Rapid and inexpensive method of PCR ready DNA isolation from human peripheral blood and saliva

Background: The isolation of nucleic acids is a frequently performed procedure in the molecular biology area. Although several rapid DNA isolation techniques from human peripheral blood and saliva have been developed, there are still some disadvantages - volume, time, cost, and yield are a few notable ones. Objective: We aim to develop a rapid and inexpensive method to isolate high-molecular-weight genomic DNA from human peripheral blood and saliva that can be used for molecular biology experiments. Methods: Five DNA isolation methods with slightly varying protocols were used.

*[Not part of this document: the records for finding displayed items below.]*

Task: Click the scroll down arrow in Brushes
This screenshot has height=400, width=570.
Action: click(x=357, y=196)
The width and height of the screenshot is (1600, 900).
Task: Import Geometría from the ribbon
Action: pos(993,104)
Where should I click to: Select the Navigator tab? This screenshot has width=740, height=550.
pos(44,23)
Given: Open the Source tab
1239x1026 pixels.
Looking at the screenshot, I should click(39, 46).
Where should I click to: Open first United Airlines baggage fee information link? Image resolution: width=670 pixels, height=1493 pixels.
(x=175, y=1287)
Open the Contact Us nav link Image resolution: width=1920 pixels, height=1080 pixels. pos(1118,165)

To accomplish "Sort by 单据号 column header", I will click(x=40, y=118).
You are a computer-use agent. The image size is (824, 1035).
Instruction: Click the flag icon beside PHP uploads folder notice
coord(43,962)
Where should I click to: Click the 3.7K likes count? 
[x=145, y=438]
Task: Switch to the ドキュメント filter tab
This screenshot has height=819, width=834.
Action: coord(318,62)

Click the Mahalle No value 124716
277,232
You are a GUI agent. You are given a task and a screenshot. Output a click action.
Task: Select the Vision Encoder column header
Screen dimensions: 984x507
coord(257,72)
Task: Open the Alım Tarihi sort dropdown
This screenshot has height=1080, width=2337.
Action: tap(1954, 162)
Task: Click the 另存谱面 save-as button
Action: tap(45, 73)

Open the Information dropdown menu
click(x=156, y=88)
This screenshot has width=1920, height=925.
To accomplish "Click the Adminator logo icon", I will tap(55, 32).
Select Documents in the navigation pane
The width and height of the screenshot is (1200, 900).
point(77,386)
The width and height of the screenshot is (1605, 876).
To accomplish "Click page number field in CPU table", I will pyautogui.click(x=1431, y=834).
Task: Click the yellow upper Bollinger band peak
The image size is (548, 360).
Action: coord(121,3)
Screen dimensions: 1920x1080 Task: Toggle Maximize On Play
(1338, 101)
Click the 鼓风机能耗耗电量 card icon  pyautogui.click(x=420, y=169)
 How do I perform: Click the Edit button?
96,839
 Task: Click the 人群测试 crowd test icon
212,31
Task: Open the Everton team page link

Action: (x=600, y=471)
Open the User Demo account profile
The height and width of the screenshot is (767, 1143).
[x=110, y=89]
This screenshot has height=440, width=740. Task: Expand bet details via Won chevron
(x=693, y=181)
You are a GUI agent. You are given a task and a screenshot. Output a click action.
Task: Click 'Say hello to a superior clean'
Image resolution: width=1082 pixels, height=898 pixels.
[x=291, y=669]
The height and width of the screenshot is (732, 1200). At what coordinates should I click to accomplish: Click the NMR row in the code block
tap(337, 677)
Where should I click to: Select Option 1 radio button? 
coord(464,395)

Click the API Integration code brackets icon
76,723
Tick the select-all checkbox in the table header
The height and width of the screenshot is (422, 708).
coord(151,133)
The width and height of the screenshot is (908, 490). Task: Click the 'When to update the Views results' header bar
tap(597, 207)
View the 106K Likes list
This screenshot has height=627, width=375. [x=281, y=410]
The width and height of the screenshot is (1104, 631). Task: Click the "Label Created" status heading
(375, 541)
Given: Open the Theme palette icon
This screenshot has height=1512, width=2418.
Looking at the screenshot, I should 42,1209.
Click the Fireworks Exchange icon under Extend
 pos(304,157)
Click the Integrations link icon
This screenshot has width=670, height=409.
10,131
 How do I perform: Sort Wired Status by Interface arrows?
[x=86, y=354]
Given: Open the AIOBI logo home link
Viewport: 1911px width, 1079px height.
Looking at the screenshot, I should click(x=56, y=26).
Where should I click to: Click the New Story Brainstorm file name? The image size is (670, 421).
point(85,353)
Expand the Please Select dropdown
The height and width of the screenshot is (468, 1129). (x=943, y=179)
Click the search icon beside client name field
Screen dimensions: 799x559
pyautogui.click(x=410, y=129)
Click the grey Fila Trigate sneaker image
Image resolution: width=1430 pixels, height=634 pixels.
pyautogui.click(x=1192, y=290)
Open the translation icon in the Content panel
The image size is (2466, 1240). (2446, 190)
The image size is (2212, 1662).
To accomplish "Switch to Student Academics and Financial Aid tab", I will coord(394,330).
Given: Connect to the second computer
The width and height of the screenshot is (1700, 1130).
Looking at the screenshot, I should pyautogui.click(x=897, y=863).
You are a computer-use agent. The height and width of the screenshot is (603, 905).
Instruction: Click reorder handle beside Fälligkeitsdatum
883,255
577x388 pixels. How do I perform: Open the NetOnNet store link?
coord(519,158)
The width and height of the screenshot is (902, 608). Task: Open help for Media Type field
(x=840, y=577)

High-quality DNA obtained from one specific method was further amplified by PCR and the template with good amplification was further used for performing RFLP and sequencing. Results: Out of 5 different isolation methods (R1 to R5), DNA obtained from the R4 was of good quality (molecular weight is > 10 kb and 260/280 ratio is 1.89 +/- 0.2), which allows successful PCR amplification and good separation in Restriction Fragment Length Polymorphism analysis. Sequencing by the Sanger Sequencing produced a good readable sequence of an amplified fragment from Method R4 DNA. Conclusion: In the present study we have developed a simple, rapid, and cost-effective DNA isolation method, which uses low sample volume and yields good quantity and high-quality product. The DNA obtained is highly fit for molecular genetics research applications.

Automated summary

A simple, rapid, and cost-effective DNA isolation method has been developed in this study, which is suitable for isolating high-molecular-weight genomic DNA from human peripheral blood and saliva, and produces high-quality DNA products.